■ Quellentext ■

====================

Henri Druey, hier in einer Darstellung von 1860, war Mitglied des ersten Bundesrats.
Bundesrat Henry Druey war Mitglied im ersten Bundesrat. Schweizerisches Nationalmuseum
Louis Ruchonnet war knapp zwölf Jahre in der Landesregierung. Er starb 1893 während einer Bundesratssitzung.
Louis Ruchonnet war knapp zwölf Jahre in der Landesregierung. Er starb 1893 während einer Bundesratssitzung. Schweizerisches Nationalmuseum

Juristi­sches Zeitalter in der Waadt

So prägte die Waadt im 19. Jahrhundert den Bundesrat. Noch vor Zürich oder Bern. Von den 36 im 19. Jahrhundert gewählten Regierungsmitgliedern stammten sieben aus dem Waadtland. Und alle arbeiteten als Anwalt. Dieser Waadtländer Einfluss auf Bundesebene ist alles in allem ein logisches Resultat der intensiven Aktivität der Gründerväter des Kantons und ihrer Nachfolger im Verlauf des Jahrhunderts, die den neuen Staat in eine riesige Rechtswerkstatt verwandelten. Das Strafrecht, Grundrechte, die durch die aufeinanderfolgenden Verfassungen sichergestellt wurden, Steuerrecht, Flurrecht, Wirtschaftsrecht, Verwaltungsrecht – alle Aspekte des Rechts wurden während des langen politischen Duells, das sich die Liberalen und Radikalen über Jahrzehnte lieferten, mehrfach überdacht, debattiert, bekräftigt und angefochten. Wenig überraschend waren die Anwälte dabei die grössten Verfechter der neuen Gesetze. Die symbolische Krönung für die Waadtländer Exzellenz im Bereich des Rechts war die Niederlassung des Bundesgerichts in Lausanne gestützt auf die Bundesverfassung von 1874.
Das Bundesgericht in Lausanne auf einem Bild von 1898.
Das Bundesgericht in Lausanne auf einem Bild von 1898. Schweizerisches Nationalmuseum
Am 25. November 1880 wurde über eine Vorlage für die Anwaltsordnung abgestimmt, die laut der Überlieferung sehr weit von den Debatten der beiden politischen Lager des Kantons entfernt war. Fünf Jahre später folgte die Waadtländer Verfassung, die das Prinzip der Trennung von Kirche und Staat übernahm, um den Bestimmungen der Bundesverfassung von 1874 zu entsprechen.

Schick­sals­jahr 1898

18 Jahre später wurde in der ganzen Welt Geschichte geschrieben. Anfang Jahr veröffentlichte Zola seinen offenen Brief «J’accuse...!», der Frankreich spalten sollte; am 10. September wurde die Kaiserin Elisabeth von Österreich in Genf ermordet und am Samstag, 10. Dezember 1898, endete der Spanisch-Amerikanische Krieg mit dem Pariser Frieden. Am Tag, an dem die amerikanischen und spanischen Diplomaten den Vertrag unterzeichneten, der die Spanier aus der neuen Welt vertrieb und den USA ein Kolonialreich gab, gründeten die 40 Anwälte der Waadt einen repräsentativen Berufsverband, um im neu gegründeten Schweizerischen Anwaltsverband vertreten zu sein.

====================

■ Arbeitsaufträge ■
a. Wie viele der im 19. Jahrhundert gewählten Regierungsmitglieder stammten laut Quellentext aus dem Waadtland?
b. Fasse den Quellentext in zwei Sätzen zusammen.
c. Gib einen Abschnitt aus dem Quellentext wörtlich wieder: Setze bei den Worten „18 Jahre später“ ein und höre nach „vertreten zu sein.“ auf.

■ Material ■
====================

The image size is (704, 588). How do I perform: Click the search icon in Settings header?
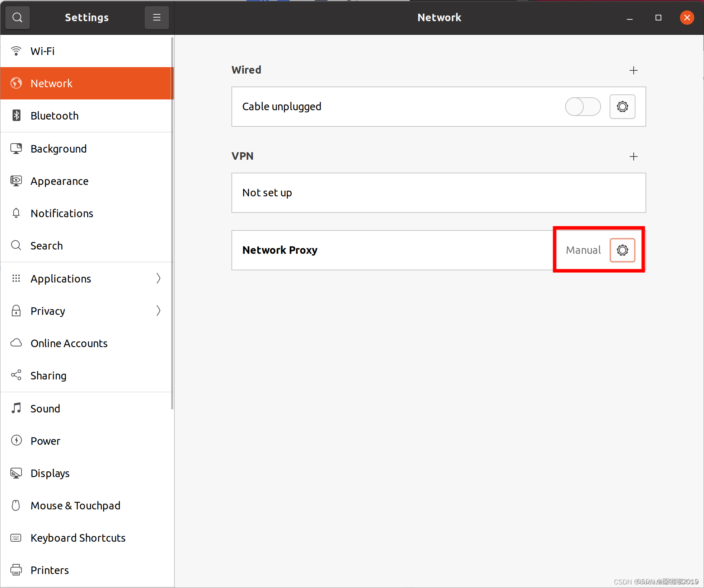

====================

■ Lösungen ■
a. Sieben von 36.

b. Im 19. Jahrhundert stammten sieben der 36 gewählten Bundesräte aus der Waadt und alle waren Anwälte, was als Resultat der intensiven Rechtsarbeit im Kanton gilt, deren symbolische Krönung die Niederlassung des Bundesgerichts in Lausanne war. Am 10. Dezember 1898 gründeten die 40 Waadtländer Anwälte einen Berufsverband, um im neu gegründeten Schweizerischen Anwaltsverband vertreten zu sein.

c.
18 Jahre später wurde in der ganzen Welt Geschichte geschrieben. Anfang Jahr veröffentlichte Zola seinen offenen Brief «J’accuse...!», der Frankreich spalten sollte; am 10. September wurde die Kaiserin Elisabeth von Österreich in Genf ermordet und am Samstag, 10. Dezember 1898, endete der Spanisch-Amerikanische Krieg mit dem Pariser Frieden. Am Tag, an dem die amerikanischen und spanischen Diplomaten den Vertrag unterzeichneten, der die Spanier aus der neuen Welt vertrieb und den USA ein Kolonialreich gab, gründeten die 40 Anwälte der Waadt einen repräsentativen Berufsverband, um im neu gegründeten Schweizerischen Anwaltsverband vertreten zu sein.